Little Jim gazed blankly at his father. “I’m just a-ridin’. I wa’n’t goin’ no place.”
“Well, you took the wrong trail to get there. You fan it back to the folks.”
“Aunt Jane is my boss!” said Jimmy defiantly. “’Course she is,” agreed Cheyenne. “You and me, we’re just pardners. But, honest, Jimmy, you can’t do no good, doggin’ along after me. Your Aunt Jane would sure stretch my hide if she knowed I let you come along.”
“I won’t tell her.”
“But she’d find out. You just ride back and wait down at my camp. I’ll find them hosses, all right.”
Little Jim hesitated, twisting his fingers in his pony’s mane. “Suppose,” he ventured, “that a bunch of Sneed’s riders was to run on to you? You’d sure need help.”
“That’s just it! Supposin’ they did? And supposin’ they took a crack at us, they might git you—for you sure look man-size, a little piece off.”
Jimmy grinned at the compliment, but compliments could not alter his purpose. “I got my ole twenty-two loaded,” he asserted hopefully.
“Then you just ride back and help Mr. Bartley take care of the hosses. He ain’t much of a hand with stock.”
“Can’t I go with you?”
“Not this trip, son. But I’ll tell you somethin’. Mr.
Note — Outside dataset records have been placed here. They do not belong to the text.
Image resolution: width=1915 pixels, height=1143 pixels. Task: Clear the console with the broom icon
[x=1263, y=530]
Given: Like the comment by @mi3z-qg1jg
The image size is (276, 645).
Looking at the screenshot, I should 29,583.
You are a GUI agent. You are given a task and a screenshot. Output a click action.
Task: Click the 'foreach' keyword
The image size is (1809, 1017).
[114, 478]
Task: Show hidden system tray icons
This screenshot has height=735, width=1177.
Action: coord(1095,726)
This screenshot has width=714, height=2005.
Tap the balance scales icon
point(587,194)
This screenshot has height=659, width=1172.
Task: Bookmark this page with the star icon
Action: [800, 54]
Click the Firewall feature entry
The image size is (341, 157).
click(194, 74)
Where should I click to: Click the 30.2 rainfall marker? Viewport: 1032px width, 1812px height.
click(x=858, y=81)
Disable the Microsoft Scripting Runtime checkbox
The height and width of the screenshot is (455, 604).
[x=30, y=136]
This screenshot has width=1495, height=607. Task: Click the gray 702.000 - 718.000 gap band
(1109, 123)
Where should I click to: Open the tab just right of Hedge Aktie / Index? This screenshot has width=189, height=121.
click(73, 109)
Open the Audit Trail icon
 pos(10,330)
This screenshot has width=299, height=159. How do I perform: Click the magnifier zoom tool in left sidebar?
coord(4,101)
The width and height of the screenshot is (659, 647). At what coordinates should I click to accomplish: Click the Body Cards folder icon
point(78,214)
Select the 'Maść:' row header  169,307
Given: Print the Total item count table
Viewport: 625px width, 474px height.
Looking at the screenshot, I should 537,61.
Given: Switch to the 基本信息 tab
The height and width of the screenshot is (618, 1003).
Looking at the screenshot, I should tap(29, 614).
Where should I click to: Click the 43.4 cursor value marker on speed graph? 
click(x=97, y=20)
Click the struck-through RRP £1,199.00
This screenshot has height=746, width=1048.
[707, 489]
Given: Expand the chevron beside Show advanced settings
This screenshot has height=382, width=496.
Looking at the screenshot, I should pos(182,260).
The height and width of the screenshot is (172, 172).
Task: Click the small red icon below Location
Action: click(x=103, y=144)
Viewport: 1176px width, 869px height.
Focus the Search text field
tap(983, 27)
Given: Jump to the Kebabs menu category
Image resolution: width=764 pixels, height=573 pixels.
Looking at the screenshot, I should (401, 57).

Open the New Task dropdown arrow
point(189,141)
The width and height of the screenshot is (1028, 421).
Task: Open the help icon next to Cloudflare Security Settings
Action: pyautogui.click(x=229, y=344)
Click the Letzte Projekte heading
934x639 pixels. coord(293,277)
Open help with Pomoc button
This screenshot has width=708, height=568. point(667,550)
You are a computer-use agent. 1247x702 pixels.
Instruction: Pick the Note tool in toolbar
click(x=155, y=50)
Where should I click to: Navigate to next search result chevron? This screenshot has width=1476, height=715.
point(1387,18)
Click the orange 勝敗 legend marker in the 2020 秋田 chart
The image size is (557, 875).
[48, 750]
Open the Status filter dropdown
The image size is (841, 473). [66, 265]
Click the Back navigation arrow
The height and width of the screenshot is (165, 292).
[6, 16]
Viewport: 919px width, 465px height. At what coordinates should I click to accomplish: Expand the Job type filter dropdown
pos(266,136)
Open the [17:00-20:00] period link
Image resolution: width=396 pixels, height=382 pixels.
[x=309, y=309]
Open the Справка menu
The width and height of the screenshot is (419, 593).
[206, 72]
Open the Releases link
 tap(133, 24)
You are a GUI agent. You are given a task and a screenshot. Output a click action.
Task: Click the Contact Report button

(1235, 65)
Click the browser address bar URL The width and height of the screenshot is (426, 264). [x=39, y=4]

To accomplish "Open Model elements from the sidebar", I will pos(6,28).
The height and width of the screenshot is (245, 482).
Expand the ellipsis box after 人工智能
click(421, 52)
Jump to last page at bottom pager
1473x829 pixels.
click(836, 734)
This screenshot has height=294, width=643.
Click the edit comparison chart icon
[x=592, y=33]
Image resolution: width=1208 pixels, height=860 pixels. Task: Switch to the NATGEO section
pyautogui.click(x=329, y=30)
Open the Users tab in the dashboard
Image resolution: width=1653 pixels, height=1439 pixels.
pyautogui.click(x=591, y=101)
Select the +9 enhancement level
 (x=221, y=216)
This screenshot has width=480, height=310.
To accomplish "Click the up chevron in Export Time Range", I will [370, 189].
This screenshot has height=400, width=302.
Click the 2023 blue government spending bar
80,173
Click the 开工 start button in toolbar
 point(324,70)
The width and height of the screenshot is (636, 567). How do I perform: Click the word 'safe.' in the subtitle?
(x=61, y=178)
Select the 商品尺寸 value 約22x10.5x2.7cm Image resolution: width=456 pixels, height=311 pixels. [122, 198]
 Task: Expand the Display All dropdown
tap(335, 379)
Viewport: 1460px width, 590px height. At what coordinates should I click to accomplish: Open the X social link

Bartley, down there, said to me this mornin’ that he was goin’ to buy you a brand-new twenty-two rifle, one of these days: mebby after we locate the hosses. You better have a talk with him about it.”
This was a temptation to ride back: yet Jimmy had set his heart on going with his father. And his father had said that he was simply going to ride up to Sneed’s place and have a talk with him. Jimmy wanted to hear that talk. He knew that his father meant business when he had told him to go back.
“All right for you!” said Jimmy finally. And he reined his pony round and rode back down the trail sullenly, his black hat pulled over his eyes, and his small back very straight and stiff.
Cheyenne watched him until the brush of the lower levels intervened. Then Cheyenne began the ascent, his eye alert, his mind upon the task ahead. When Little Jim realized that his father was so far into the timber that the trail below was shut from view, he reined his pony round again and began to climb the grade, slowly, this time, for fear that he might overtake his father too soon.